Stored items

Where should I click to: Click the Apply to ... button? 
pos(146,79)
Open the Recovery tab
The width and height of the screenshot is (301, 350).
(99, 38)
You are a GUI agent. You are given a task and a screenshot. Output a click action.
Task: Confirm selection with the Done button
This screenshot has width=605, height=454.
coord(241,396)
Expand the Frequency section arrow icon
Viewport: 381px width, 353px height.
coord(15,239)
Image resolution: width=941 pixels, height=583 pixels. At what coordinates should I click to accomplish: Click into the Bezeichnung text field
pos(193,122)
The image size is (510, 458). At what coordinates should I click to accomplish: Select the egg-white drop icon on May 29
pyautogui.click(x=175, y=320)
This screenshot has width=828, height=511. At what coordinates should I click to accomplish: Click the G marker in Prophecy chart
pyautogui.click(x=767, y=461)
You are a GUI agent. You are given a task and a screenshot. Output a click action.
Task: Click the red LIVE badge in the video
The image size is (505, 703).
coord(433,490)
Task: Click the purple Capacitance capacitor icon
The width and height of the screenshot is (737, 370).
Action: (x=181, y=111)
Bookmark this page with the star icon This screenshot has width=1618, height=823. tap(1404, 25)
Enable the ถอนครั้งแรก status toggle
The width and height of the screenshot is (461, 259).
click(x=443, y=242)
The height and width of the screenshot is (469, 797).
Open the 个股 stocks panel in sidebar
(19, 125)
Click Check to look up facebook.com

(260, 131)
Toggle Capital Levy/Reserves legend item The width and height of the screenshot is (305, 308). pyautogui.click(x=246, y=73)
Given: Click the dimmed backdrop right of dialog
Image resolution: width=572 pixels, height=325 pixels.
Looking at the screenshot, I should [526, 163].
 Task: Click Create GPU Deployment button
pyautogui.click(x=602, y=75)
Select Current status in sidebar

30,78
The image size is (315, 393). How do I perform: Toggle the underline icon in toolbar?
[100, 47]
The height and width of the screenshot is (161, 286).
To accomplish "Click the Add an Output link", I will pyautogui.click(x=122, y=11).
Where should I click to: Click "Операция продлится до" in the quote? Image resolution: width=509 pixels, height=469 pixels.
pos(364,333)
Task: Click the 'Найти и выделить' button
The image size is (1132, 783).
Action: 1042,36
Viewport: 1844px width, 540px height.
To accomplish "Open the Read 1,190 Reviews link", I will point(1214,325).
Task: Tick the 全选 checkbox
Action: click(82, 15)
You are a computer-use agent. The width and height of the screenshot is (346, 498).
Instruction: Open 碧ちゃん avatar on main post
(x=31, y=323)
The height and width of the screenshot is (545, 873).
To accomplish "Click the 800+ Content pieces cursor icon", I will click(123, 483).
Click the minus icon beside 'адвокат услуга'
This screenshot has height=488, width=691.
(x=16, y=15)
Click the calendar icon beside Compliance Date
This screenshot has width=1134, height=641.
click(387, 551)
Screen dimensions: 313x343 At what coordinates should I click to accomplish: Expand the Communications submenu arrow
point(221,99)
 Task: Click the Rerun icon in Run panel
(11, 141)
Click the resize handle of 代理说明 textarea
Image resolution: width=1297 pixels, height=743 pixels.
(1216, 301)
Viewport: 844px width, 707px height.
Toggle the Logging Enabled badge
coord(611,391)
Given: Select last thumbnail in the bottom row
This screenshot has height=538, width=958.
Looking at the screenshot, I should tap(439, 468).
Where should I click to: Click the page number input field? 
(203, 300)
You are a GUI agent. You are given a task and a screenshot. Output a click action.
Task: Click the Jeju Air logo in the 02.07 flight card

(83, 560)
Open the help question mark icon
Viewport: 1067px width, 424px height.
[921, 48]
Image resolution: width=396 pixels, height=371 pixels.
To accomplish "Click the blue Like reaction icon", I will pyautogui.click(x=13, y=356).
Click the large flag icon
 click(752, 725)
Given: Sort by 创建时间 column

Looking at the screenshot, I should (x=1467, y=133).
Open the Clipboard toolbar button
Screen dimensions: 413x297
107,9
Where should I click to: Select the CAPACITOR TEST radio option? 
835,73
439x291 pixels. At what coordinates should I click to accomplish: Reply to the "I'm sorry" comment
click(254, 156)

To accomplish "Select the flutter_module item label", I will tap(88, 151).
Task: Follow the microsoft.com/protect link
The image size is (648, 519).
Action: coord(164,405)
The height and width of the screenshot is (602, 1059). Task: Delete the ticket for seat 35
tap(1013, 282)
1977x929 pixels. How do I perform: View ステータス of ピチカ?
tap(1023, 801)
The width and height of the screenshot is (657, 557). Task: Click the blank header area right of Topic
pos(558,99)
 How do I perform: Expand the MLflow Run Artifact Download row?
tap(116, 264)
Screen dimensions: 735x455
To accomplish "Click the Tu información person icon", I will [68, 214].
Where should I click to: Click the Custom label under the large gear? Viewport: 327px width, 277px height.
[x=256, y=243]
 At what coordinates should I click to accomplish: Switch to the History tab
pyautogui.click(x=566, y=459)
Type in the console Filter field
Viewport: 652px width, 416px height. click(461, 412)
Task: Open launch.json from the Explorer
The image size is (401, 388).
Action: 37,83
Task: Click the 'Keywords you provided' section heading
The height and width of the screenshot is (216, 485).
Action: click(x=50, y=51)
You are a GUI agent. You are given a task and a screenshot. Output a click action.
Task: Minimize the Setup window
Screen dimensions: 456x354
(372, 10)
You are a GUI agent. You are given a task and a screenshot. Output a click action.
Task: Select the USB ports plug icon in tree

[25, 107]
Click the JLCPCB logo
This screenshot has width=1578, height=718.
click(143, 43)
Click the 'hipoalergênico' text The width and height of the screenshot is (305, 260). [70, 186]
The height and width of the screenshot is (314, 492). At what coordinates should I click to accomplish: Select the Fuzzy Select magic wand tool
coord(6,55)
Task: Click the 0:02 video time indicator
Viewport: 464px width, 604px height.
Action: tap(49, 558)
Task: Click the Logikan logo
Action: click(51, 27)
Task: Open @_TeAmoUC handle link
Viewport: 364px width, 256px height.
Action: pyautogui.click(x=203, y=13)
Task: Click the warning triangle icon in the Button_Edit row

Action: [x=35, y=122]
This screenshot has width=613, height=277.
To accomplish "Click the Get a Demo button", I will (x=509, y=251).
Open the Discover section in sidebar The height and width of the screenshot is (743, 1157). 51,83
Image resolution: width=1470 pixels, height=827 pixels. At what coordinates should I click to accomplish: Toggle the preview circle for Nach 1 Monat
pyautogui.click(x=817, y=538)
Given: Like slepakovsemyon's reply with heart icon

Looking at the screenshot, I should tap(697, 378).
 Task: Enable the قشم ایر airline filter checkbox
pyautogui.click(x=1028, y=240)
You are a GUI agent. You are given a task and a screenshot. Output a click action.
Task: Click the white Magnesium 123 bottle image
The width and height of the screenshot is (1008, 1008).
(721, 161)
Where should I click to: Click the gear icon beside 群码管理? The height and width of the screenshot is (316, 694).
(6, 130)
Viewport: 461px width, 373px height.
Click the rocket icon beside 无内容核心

__WORK ORDER__.
Check the lines above and copy each one that includes "video".

__RESPONSE TO THIS TASK__.
Task: Click the red LIVE badge in the video
Task: Click the 0:02 video time indicator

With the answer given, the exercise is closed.